Mae has a similar moment towards the end of the game, but it unfolds a little differently. In her second existential crisis, coming not long after the conversation with the ‘Sky Cat’, she finds herself confessing the importance of hurt. Those uncomfortable feelings she’d been avoiding by living purely in the moment, in a fleeting existence, have value of their own. When her friends go, when she dies she ‘wants it to hurt’. Why? Because that hurt shows her that it all ‘means something’, that she is ‘something’. Those connections she built with her friends have given her something to live for, have given something of substance to her life, and although the idea of it all going away hurts, it’s that very pain which proves there is value in them. Mae has found her own subjective value for living, even if in the ‘Sky Cat’s eyes there is no objective one. That Mae survives the game and is able to grow her relationships further is the clear difference between her story and Meursault’s – while he was unable to find any value until the very end, Mae was able to find her own while she was still young. The atmosphere at the end of Night in the Woods is hopeful in a way that it hadn’t been until this existential revelation, and it’s fitting that it closes with vignettes of Mae and her friends discussing where they go from here.
At the very end of the game, in its closing moments, Mae asks good friend Gregg an honest question, one that could be seen to refer to the events of the game, but could be something much larger. ‘Do you think any of this means anything?’ to which Gregg responds in the most Gregg-like way, pausing a moment to consider his answer before coming up with ‘it does, dude’. Gregg, a troubled character himself, has found his own little peace with boyfriend Angus and his friends, hinting at a possible future which could await Mae. Angus however, is the one with the quote which perfectly summarises the philosophy of Night in the Woods: ‘I believe in a universe that doesn’t care and in people that do’.
One thought on “Night In The Woods: Community In The Face Of Existential Nihilism”

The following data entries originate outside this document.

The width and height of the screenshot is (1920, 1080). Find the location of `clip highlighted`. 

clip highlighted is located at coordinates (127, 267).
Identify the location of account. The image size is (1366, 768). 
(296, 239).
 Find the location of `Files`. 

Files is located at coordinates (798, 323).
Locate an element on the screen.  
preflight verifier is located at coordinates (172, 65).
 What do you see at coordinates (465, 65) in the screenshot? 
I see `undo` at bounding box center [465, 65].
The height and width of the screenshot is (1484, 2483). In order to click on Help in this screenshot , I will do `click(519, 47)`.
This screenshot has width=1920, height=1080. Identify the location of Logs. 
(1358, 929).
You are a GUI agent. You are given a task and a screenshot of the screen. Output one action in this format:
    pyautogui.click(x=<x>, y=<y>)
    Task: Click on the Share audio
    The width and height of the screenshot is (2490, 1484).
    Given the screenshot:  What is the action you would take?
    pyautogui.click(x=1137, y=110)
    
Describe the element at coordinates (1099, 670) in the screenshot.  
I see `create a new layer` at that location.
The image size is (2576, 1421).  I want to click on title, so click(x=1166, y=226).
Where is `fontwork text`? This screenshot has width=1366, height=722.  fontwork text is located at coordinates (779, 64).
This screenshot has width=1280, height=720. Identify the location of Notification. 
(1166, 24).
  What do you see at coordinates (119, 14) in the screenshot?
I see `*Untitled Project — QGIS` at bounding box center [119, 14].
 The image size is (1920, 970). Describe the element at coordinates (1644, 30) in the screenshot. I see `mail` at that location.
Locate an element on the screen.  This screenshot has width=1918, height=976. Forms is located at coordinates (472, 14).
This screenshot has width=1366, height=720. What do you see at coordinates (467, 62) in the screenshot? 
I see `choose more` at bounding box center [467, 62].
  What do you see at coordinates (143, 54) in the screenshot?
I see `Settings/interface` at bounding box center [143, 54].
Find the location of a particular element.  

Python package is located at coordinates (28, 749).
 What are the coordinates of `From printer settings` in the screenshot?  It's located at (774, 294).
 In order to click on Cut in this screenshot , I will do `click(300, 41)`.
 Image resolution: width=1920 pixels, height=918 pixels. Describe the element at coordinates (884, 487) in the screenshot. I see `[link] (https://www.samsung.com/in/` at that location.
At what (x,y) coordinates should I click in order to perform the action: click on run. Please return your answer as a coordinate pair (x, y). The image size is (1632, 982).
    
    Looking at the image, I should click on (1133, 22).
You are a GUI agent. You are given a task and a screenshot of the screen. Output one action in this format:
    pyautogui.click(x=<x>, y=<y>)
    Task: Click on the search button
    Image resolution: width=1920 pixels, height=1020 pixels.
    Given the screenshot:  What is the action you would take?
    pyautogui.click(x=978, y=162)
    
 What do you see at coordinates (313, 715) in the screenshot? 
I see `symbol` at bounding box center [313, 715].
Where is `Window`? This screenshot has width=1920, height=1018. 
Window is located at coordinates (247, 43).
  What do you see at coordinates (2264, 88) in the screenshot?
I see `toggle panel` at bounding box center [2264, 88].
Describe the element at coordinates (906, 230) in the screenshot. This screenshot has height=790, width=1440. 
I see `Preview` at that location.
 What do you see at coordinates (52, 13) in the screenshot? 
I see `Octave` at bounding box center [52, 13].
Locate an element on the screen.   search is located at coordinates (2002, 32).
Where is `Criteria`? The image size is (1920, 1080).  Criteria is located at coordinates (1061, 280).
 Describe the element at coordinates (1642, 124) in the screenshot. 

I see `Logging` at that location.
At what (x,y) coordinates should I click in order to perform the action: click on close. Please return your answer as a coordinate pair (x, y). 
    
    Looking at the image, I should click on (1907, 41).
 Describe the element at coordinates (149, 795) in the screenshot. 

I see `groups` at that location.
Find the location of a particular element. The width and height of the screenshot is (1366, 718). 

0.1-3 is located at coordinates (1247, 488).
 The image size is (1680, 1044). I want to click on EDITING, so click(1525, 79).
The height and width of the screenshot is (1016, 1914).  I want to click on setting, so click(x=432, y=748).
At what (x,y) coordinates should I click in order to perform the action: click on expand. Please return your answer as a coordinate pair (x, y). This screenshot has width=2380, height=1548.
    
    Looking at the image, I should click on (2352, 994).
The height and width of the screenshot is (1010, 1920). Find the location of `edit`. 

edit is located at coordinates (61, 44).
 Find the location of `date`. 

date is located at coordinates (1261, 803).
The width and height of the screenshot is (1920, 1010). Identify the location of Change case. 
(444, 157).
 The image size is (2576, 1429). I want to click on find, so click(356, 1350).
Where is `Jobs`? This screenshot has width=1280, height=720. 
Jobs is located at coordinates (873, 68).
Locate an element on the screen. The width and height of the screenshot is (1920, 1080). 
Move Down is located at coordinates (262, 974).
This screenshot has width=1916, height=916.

This is a fascinating, well argued, thoughtful article on an unusual topic. One very minor quibble; Nikolay Chernyshevsky and Dimitri Pisarev advocated Nihilist philosophy in Russia before Nietzsche although, as you say, he was hugely influential in popularising it in western Europe and is the vital link between Nihilism and Existentialism. One reason Nihilism, as you suggest, goes back several millennia is that the idea that the universe doesn’t care is a basic human response, as per Macbeth’s description of life as “a tale full of sound and fury, told by an idiot, signifying nothing.”